So as has been said there's near 400 people working on the game around the world. Your average software engineer may only take home $60,000 a year but in taxes, benefits, office space etc a $60k/yr dev costs over $100,000 a year (this is the case across all software development). So that's 4 million a year for the staff. You then have to pay tax, credit card/paypal fees etc on all revenue, so that's more that's eaten away from revenue. A lot of game asset artists are freelance, so their costs are pretty high (they've hired people who worked on Star Wars, Star Trek, The Matrix, Prometheus etc to work on art/assets so there's a lot of good talent working there, and that costs money. You have actors (both for animations and voice/face actors for the characters in the game, of which there are quite a lot) who also need paying for.
You then have infrastructure costs - even now there are thousands of games being played globally by the players, and petabytes of patches/game downloads to serve - all of that is costing money as well. Every developer needs development & test software, development machines of all different configs to test the game on which again are a cap expenditure. They're moving to a new sound engine - that is something they have licensed and will cost money.

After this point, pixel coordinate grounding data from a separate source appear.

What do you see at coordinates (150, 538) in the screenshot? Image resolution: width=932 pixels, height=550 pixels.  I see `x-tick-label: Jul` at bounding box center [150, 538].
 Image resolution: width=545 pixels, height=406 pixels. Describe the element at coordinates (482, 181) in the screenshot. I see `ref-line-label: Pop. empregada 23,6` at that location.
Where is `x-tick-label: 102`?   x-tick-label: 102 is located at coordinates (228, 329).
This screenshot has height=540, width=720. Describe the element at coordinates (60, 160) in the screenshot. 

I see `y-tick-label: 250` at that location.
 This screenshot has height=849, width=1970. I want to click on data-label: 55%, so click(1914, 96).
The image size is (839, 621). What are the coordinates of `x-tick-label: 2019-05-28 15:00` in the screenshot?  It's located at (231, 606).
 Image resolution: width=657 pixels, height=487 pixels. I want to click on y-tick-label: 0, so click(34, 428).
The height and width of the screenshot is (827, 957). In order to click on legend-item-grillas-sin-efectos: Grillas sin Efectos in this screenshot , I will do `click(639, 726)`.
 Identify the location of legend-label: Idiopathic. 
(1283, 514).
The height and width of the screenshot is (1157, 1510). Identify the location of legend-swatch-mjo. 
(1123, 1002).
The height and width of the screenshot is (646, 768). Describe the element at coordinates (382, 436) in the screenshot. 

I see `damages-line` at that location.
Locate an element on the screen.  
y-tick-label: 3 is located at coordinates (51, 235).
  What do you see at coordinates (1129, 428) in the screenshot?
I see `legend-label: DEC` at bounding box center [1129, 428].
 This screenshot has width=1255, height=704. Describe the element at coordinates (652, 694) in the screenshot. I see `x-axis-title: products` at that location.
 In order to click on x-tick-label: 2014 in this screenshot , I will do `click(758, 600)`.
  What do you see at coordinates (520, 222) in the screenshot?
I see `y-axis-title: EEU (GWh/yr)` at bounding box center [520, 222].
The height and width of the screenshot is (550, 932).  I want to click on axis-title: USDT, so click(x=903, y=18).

The financial plan for Star Citizen is that it will release and continue to be expanded on and developed for for a long time - this includes continually creating and releasing new content and ships, new expansions etc (only single player expanded content will be charged for so all that online content won't be charged for). The game may not have cost 100 million to make by release, but they would be terrible planners if they planned to launch what is effectively a very large, no monthly subscription based MMO without enough money spare to be able to continue working on it, expanding it and running it for a considerable time - if they lacked the funds to continue maintaining it you end up in a situation where the game could become stale or even shut down within a year or two of release - it's good they have planned to be able to avoid that happening.
The reality is games (and software development in general) cost money to develop (a lot more than people outside of the professional software development world realise) - and it takes time to do. GTA V and several other large games have all cost well over $100,000,000 to make so it is not like Chris Roberts is over stating the cost of game development.